Goodreads meta-data is 351 pages, rated 3.84 by 45992 litizens.
Genre: Chick Lit
Verdict: Go girl!
Our titular heroine (an updated Elizabeth Bennett) is late-twenties, educated, smart, loner, who works in an indie bookstore, reads, bests all comers in trivia contests, plans each day on paper, talks to her cat, is nearly anti-social. She runs three bookclubs at the store, one for first readers 5-8 years old, readers around 10, and seniors. Then twice a week with a team whose members have learned not to intrude on her privacy, she dons a Kevin Ashmore super hero Quizzling non-descript costume on a trivia team destined to be champions of East Los Angeles.
All that is fine, until one day an unusual customer walks into the neighbourhood bookstore seeks her out. He wears a ten thousand dollar three-piece suit with a thousand dollar haircut. Yes, he is a lawyer come to tell Nina that her long lost and forgotten biological father has named her in his will.
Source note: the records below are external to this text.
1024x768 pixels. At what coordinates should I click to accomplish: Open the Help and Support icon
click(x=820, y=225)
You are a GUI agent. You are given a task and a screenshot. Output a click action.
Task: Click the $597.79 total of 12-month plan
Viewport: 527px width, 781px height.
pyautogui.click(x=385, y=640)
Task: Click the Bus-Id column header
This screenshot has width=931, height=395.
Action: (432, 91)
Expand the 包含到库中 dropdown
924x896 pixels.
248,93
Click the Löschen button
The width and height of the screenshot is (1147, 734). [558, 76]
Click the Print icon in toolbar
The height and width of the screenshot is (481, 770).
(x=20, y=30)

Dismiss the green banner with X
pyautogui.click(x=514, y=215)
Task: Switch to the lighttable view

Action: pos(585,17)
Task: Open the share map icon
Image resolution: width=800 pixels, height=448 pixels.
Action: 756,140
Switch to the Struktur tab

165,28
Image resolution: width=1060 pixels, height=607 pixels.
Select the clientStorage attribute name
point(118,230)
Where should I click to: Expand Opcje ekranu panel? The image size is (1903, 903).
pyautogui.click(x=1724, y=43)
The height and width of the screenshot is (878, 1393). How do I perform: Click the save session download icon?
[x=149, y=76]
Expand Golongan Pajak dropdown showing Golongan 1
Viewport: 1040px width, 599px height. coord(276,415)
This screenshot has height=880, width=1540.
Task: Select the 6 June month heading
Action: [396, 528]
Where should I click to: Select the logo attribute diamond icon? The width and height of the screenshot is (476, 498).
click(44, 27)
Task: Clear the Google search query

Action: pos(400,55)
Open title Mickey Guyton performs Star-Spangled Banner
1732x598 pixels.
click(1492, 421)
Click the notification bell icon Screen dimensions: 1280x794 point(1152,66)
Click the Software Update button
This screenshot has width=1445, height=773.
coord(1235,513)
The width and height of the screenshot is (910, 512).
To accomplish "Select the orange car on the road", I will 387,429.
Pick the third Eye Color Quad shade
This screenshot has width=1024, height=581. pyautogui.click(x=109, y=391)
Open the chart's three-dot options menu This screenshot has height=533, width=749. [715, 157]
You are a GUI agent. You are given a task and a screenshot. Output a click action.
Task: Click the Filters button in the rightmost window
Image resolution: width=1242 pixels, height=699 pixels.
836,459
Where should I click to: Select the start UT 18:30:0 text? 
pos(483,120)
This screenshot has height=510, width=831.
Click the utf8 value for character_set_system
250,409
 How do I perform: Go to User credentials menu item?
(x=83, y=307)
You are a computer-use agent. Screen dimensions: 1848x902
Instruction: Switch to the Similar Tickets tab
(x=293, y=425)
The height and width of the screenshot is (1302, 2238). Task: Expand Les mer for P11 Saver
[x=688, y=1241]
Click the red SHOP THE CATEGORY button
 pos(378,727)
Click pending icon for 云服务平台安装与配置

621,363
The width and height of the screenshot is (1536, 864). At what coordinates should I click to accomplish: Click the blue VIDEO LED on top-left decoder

That she had a father was news to her. Wait, that is, the biological fact of siring was not new to her because she had read about it (just kidding), but that there was a distinct individual who knew her name and was her father, so named on her birth certificate, that was (unwelcome) news to her, intruding on her carefully circumscribed world. Remember this is a person who makes a written plan for everyday and never deviates from it.
It is all a matter of indifference to her roaming, rambling, and — as usual — absent mother who liked men so much she could never marry just one.
Over the decades that father had three wives, and there are children from each as well as Nina, the resulting clan is large and spans generations. On Monday morning there was just Nina and the cat in her life, and on Monday afternoon came along half-a-dozen siblings, grand parents, more aunts, and a slew of nieces and nephews by blood and law. Whew! What’s more they are riven by carefully nurtured grievances against each other. There is enough malice to go around and around to incorporate Nina whose G&Ts disappeared apace that night, while Phil, the cat, watched in brooding and silent disapproval.
I liked the set-up in the bookstore with its crew, and the quiz league, but they receded quickly into the background. Though Nina spends all her time reading we never quite know what she is reading with such intensity or what she gets out of it.
Following the Chick Lit convention there are about a hundred pages of misunderstandings between boy-girl which is resolved in a flash in the last few pages. Predictable, and also forced. And most of that miscommunication is played out in dialogue that goes on and on, and on. It looks like a wannabe film script.
Really?
Really.
Really!
(See what I mean?)
Moreover, the wedding on picnic blankets complete with a supernumerary camel followed by a food fight at the bookstore are just too much. The deceased father is partly redeemed, but not the ever-absent mother. I did like the motor mechanic’s patient effort to teach Nina to drive a stick-shift.